В одну из темных ночей выпер через окно директорского кабинета компьютер, продал кооператорам. Никто бы и не подумал на скромного преподавателя словесности, но преступления без наказания, как Кушнарев хорошо знал, не бывает. В офисе торгово-закупочного кооператива, куда Ленька снес "Видеотон", лопнула канализационная труба, и фирмачи в спешном порядке повытаскивали все свое барахло на улицу. Случайно проходивший мимо опер и узрел краденый компьютер.
Судья объявил Леньке три года общего режима и молодой почитатель русской литературной классики по этапу отправился в Туву.
Поначалу Кушнарев собирался повеситься. Уже присмотрел укромный уголок на рабзоне и подыскал гладкую веревочку. Но как-то после отбоя к нему подошел один из авторитетов, Пашка Кобзарь.
— Я, пацаненок, заочницу надыбал. Гладкая на фото, как фольга. Но писать не знаю что, а ты, говорят, Шекспира до кичи полистывал. Составь маляву, а потом и вешайся. Сам удавку мылом натру.
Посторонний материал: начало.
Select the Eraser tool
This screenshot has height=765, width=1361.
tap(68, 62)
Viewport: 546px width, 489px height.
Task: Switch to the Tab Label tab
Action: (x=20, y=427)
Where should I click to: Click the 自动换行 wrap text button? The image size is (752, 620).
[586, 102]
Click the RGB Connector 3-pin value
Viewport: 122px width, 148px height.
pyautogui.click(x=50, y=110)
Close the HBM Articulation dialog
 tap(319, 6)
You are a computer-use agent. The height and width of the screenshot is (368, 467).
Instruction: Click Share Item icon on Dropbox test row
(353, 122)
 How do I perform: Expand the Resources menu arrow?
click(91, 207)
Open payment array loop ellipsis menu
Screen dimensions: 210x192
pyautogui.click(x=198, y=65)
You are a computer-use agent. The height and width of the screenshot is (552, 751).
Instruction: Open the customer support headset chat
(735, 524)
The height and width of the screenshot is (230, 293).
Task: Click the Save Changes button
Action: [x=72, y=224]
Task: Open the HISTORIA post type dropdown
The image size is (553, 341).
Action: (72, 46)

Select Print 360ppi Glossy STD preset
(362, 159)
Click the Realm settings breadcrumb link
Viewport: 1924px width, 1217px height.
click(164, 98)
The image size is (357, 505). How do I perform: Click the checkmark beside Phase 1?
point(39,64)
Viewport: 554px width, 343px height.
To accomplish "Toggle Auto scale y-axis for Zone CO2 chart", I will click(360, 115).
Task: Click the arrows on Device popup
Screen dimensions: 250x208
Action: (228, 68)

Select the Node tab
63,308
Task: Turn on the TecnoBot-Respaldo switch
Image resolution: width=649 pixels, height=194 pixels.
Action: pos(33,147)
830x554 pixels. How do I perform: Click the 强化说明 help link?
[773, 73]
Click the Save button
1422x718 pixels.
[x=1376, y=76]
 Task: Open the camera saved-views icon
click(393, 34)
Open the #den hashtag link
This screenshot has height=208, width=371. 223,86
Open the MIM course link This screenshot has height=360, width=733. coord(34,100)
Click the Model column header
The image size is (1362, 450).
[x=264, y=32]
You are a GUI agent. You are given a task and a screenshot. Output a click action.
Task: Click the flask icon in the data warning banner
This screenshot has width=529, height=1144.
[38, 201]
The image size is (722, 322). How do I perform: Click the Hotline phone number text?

Ошарашенный проницательностью авторитета, Ленька согласился. Отписал маляву от души— с заковыристым, но негрубым юмором, теплотой, нежностью и даже некоторой нервной психологической откровенностью, смахивающей местами на достоевщину. Кобзарь от восторга расцеловал Леньку, сделал своим личным писарем. Иногда, по разрешению пахана, составлял грамоты и для других зэков. Через год Кушнаря уважали все лагерные осужденные. Некоторым из них Ленькин талант помог даже создать семьи. Сам он заматерел, украсил грудь, спину и плечи наколками, стал качать мускулы. А еще через полгода Кушнарева вызвал "хозяин" и сказал, что он освобождается по амнистии.
— Береги талант, — напутствовал у ворот Леньку авторитетный Пашка Кобзарь,— используй по делу и на благо. А не сможешь, вспомни про адресок, что я тебе намедни дал.